| Compiti da svolgere |
1. Nel testo sui fondi del Next Generation EU, perché secondo Gentiloni non è vero che l'Italia abbia «conquistato un sacco di soldi»? Rispondi in una-tre frasi.
2. Prosegui il testo sui fondi del Next Generation EU a partire dall'ultima frase riportata.

Gentiloni in effetti non dice esattamente questo, nell’intervista. Spiega che i fondi europei del Next Generation EU, il grande piano di finanziamenti europei approvato nell’estate del 2020 per sostenere le economie degli Stati membri durante la pandemia, «sono stati dati in base a un algoritmo ai vari paesi», e poi precisa:
Parlo delle quote di finanziamento assegnate ai diversi paesi. Non sono state negoziate dai capi di governo. Sono state ricavate da un algoritmo che è stato tra l’altro ideato e definito da due direttori generali (entrambi olandesi). C’è un po’ di retorica sul fatto che abbiamo conquistato un sacco di soldi. Non è vero. L’Italia è il settimo paese in termini di rapporto tra soldi ricevuti e PIL.

| Dati in ingresso |
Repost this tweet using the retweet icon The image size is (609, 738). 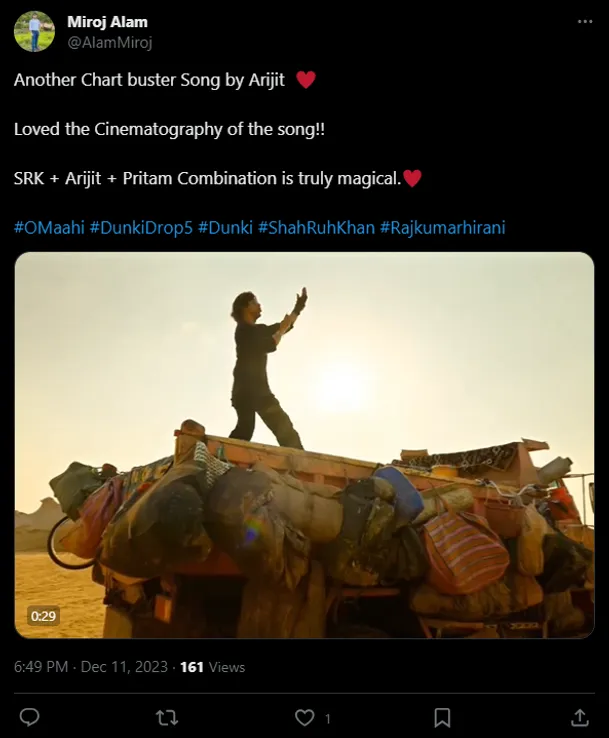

| Risposte per compito |
1. Le quote di finanziamento assegnate ai vari paesi non sono state negoziate dai capi di governo. Sono state ricavate da un algoritmo ideato e definito da due direttori generali. Inoltre l'Italia è soltanto il settimo paese per rapporto tra soldi ricevuti e PIL.

2.
Le parole di Gentiloni, importante dirigente del Partito Democratico, riguardano un tema di ricorrente scontro politico tra il Movimento 5 Stelle e la destra. Giuseppe Conte, che nell’estate del 2020 era presidente del Consiglio e guidò i negoziati italiani contribuendo a ottenere l’avvio del Next Generation EU, rivendica infatti come un merito della sua caparbietà e della sua abilità diplomatica l’aver garantito all’Italia una cifra di prestiti e sovvenzioni più cospicua di quella inizialmente prevista; Giorgia Meloni al contrario ha più volte negato questa versione, spiegando che la distribuzione dei fondi avvenne secondo un calcolo definito dalla Commissione Europea.
Lette nell’ottica di questo scontro politico, le parole di Gentiloni sono state utilizzate strumentalmente dai giornali di destra per evidenziare come abbia ragione Meloni a negare il merito di Conte; contestualmente, vari esponenti del Movimento hanno criticato le parole di Gentiloni.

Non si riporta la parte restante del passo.